When I was diagnosed with MS I was in the middle of managing a very large system implementation which included major process change for marketing, buying, and finance at the company where I was working.

I was diagnosed at 10:00am and back in the office within an hour. As I have said on my beginnings page the neurologist said you have MS but don’t worry you will probably live till 90 and die of cancer. What a thing to say. I’ll give him the benefit of the doubt: he was trying to comfort me by saying that your not going to die at least not of MS. He did tell me that there was promise of a new drug that slowed down the progress of the disease.

I knew nothing about MS and I was so busy with work that I really did not give it much thought. I was given a few pamphlets on what MS is and what to expect but it did not resonate. At this point I was experiencing only a few symptoms – nothing that concerned me. It took a long time for me to absorb this diagnosis and really did not start to sink in until more symptoms began revealing themselves.

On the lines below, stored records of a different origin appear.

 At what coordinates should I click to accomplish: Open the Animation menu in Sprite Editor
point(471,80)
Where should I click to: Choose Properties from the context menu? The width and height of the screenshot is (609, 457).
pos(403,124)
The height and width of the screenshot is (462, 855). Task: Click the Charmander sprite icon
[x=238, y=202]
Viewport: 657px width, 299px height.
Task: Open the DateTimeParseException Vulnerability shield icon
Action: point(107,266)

As I began to understand the disease I thought about if this is hereditary. I have three biological kids, six in total, and the thought of this being passed on to them was very concerning. I have a brother with Chronic Fatigue Syndrome which is similar in some way to MS. Somewhere in the genetics this exists. However it is not likely that my kids will get MS. A 3 to 5 percent chance exists and so I don’t worry about it. I can’t advise them on how to avoid it; because that advice does not exist.

Not knowing what causes MS and no cure available, life becomes a trip through the unknown. It’s so unpredictable and just about different for everyone. Waking up in the morning is always an unknown quantity. You wonder why do my legs feel this way today is it going to get worse. Is it the beginning of an attack, am I moving  into another phase where it gets worse. Will I still be walking in a year from now.

I have been dealing with MS since 1997, a lot of getting ups. I’ve learned that you can’t change what is happening to you so let life be what life can be. It’s up to you, just you no one else. You can still love someone, you can still fall in love, someone can love you, you can help others, it goes on and on.

So this diagnosis, at that point in time, represented to me just something I would have to deal with. I was not fatalistic about it, I think maybe to be truthful; ignorance was bliss. I went about my life as I always do. I have responsibilities. So as the saying goes, if life gives you lemons, go to the pub – ha.